Reid started off the lecture by giving some background and history of the pueblos in the area. Coronado State Monument, near Rio Rancho, features numerous pueblo ruins.
Reid has been doing pottery for about three years. Many of his designs are those derived from his grandfather's pottery. His grandfather, the late Andres Galvan, created many beautiful two-dimensional pottery designs. Also, his great-grandmother was a skilled pottery maker, he said, showing a picture of her from around 1910. He pointed out the cotton clothing she wore, an indication of modernization. She made her money, he said, by selling her pottery in order to buy those clothes.
The pottery presentation was put on by the Friends of Coronado State Monument, who asked Reid to do the presentation.
Friends of Coronado State Monument is a non-profit organization that does community projects and events.
The group has been around for about six years now, according to board member Barbara Williams, and is nearing 200 members.
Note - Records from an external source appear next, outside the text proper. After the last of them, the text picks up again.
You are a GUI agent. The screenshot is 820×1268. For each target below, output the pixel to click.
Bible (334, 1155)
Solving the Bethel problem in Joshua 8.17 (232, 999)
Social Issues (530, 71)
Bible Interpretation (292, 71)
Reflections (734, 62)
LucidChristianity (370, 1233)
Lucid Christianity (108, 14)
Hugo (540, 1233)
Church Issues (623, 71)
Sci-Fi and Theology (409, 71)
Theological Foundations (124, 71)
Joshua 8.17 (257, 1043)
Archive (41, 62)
Everything in creating the pottery has to be done before it is "fired," even painting. The pots are painted with bee plants, Reid explained. "We boil the bee plant (also known as a spinach plant) down; we cook and strain it. We keep reducing the plant until you get the consistency of syrup," he said.
When the pots are ready to be fired, they are heated and the fire is built, usually in a sunken pit. These fires reach extreme heat and are mostly covered to induce this.
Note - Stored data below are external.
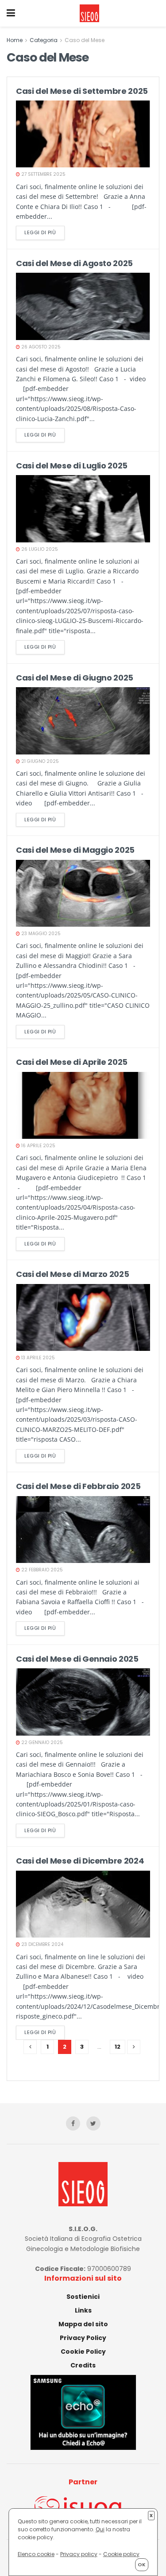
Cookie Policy (83, 2351)
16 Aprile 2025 (37, 1145)
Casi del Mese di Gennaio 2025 (77, 1658)
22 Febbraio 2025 (41, 1569)
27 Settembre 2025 (43, 174)
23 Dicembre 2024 (41, 1944)
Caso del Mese (84, 40)
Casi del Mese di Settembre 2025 (82, 91)
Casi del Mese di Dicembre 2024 (80, 1860)
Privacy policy (78, 2554)
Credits (83, 2365)
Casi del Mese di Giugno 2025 (74, 677)
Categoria (44, 40)
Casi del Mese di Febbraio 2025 (78, 1486)
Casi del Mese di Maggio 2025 (75, 849)
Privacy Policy (83, 2337)
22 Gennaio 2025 (41, 1742)
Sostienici (83, 2296)
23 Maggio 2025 (40, 933)
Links (83, 2310)
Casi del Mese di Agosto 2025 (74, 263)
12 (117, 2046)
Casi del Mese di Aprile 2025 (71, 1062)
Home (15, 40)
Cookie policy (121, 2554)
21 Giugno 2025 (39, 761)
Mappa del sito (83, 2324)
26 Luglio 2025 (39, 549)
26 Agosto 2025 (40, 347)
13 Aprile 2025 (37, 1357)
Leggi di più (40, 232)
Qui (100, 2529)
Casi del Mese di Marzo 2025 (72, 1274)
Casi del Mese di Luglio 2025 (71, 465)
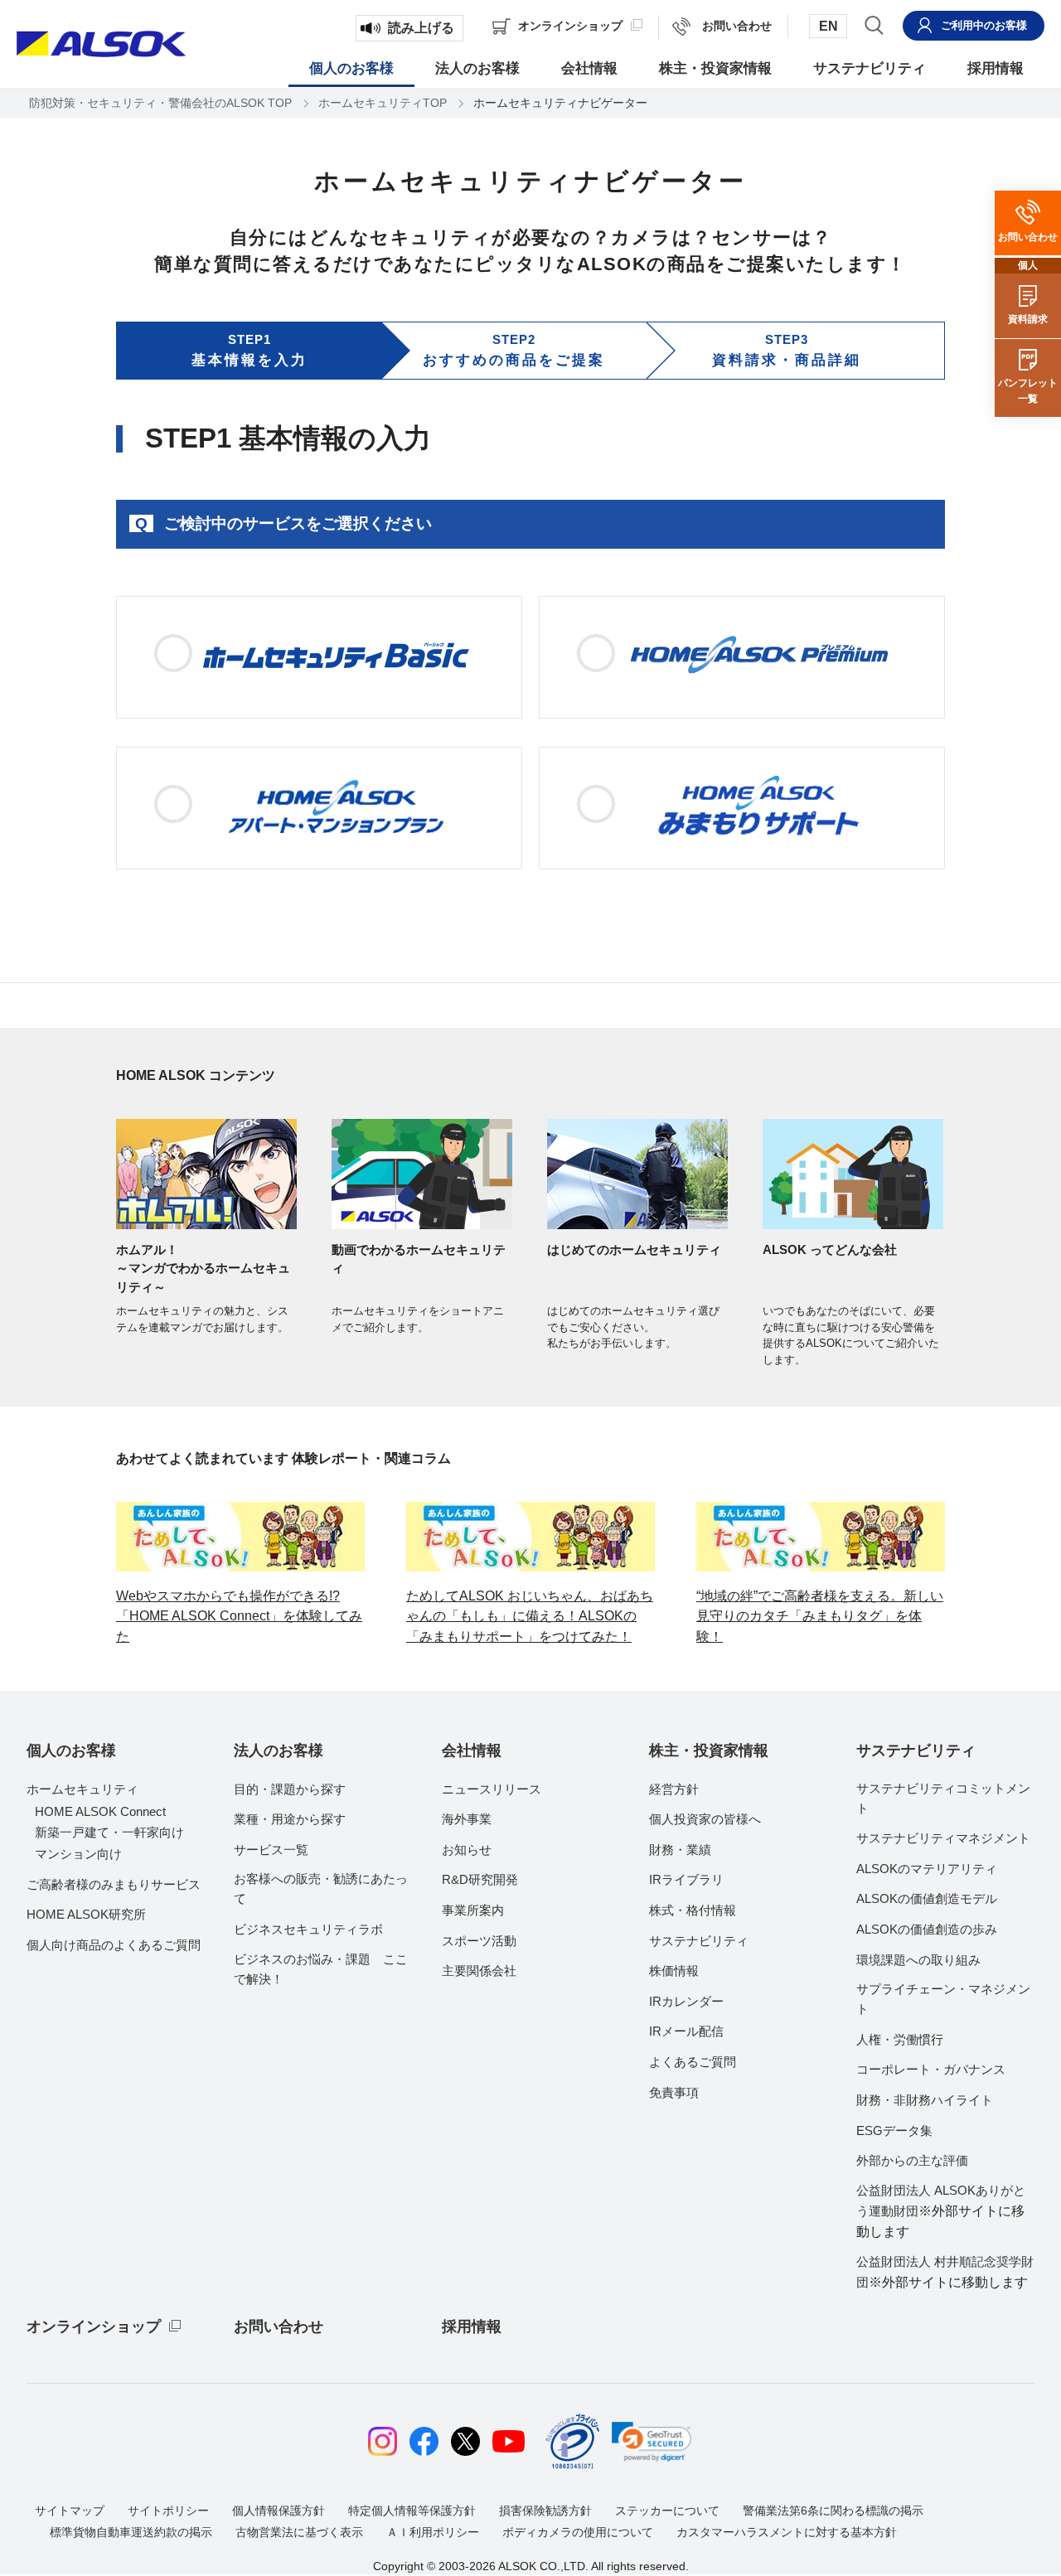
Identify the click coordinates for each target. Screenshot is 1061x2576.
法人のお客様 (278, 1750)
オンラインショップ (94, 2326)
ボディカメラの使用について (577, 2532)
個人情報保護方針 (278, 2510)
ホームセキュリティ (82, 1789)
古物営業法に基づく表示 (299, 2532)
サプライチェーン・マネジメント (943, 1999)
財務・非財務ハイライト (924, 2100)
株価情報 (674, 1970)
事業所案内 (473, 1910)
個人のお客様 (71, 1750)
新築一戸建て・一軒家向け (109, 1832)
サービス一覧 (271, 1849)
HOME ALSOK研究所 (86, 1914)
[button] (651, 2441)
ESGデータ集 (894, 2130)
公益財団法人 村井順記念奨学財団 (945, 2271)
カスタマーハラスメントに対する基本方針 (786, 2532)
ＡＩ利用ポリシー (432, 2532)
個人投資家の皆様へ (705, 1819)
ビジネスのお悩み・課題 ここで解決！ (321, 1969)
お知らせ (467, 1849)
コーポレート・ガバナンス (930, 2069)
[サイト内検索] (873, 25)
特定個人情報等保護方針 (412, 2510)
"We wait until the fuel turns to charcoal to put the pottery in a really high temperature," Reid explained.
The pots are heated before being put on the fire.
If they are not, they will explode in the extreme transition into the heat. The same will happen if the pot does not cool down gradually. "If we take the pot out and put it out, say in the wind, the breeze can crack the pot," he said.
Reid uses two types of clay: Mesa Verde clay and temper. Mesa Verde is a red basalt rock, which is really heavy.
Temper is a volcanic ash, which has the consistency of gravel. The temper makes the pots a more yellow color, Reid said. "I like [the ash] because it's really pliable, it's not heavy. It's easier to work with."
Reid does most of his pottery at Coronado State Monument."
"He comes [and fires pottery] about three or four times a year, at least to my knowledge," said Jim Conder, president of Friends of Coronado State Monument. "He may come more often than that."
Due to the winds, Reid was not able to do a firing demonstration for the audience, but may set one up in the near future.
His work is on display at the Poeh Museum in Santa Fe through July 17.